I can't even remember how long I sat there on in the middle of the street, literally holding my dead sister in my arms. It felt like an eternity. A police car finally arrived, somewhere between 5 and 6 AM. An ambulance arrived about 30 minutes later. The stretcher was surprising comfy. I just sat there in silence. I didn't answer any questions. I mean, my sister who had been apart of my life for 15 years, literally just died in my arms. I had an excuse to not answer. I remember just lying in the hospital bed, the quietest I've ever been. I just stared at the ceiling. I didn't cry. After about a day or so my parents and brother and sister were allowed to visit me. I didn't care though. Somehow, they made it worse. I'd rather be alone. The whole time they cried but, I didn't. I couldn't cry around them. I didn't even look at them, just stared at the ceiling and didn't talk to them at all. I felt like I was dead. I bet they felt that way too. They tried to talk to me, well, everyone except for Charlie. He was just like me, didn't move, didn't speak, didn't cry, just stared straight ahead. He didn't even eat anything, none of us did.
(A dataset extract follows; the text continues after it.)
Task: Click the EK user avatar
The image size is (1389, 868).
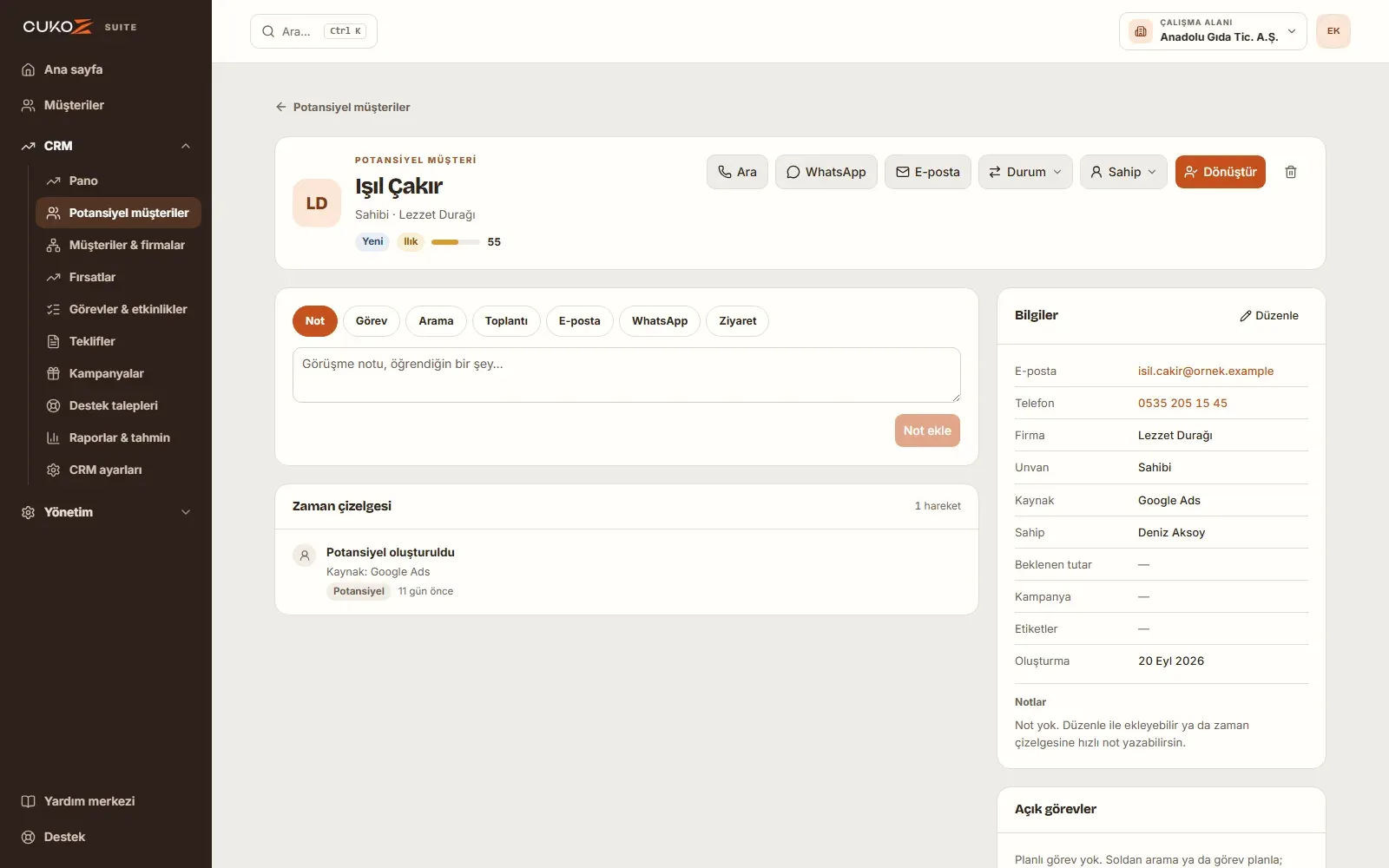Action: click(x=1333, y=31)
We weren't hungry. It was weird, hearing my dad cry. I've seen him cry, but not that hard before. Ava joined the club. She didn't do anything. They were still sad though, I could see it in their eyes.

After 3 days in the hospital, I was getting better. This day though, was the day it hit me. I call it, the crying day. It was the first time I actually cried. I was crying so bad that it hurt my stomach. It was the day, I actually realized that she was gone. The day I realized that I would never see her again, for a long time.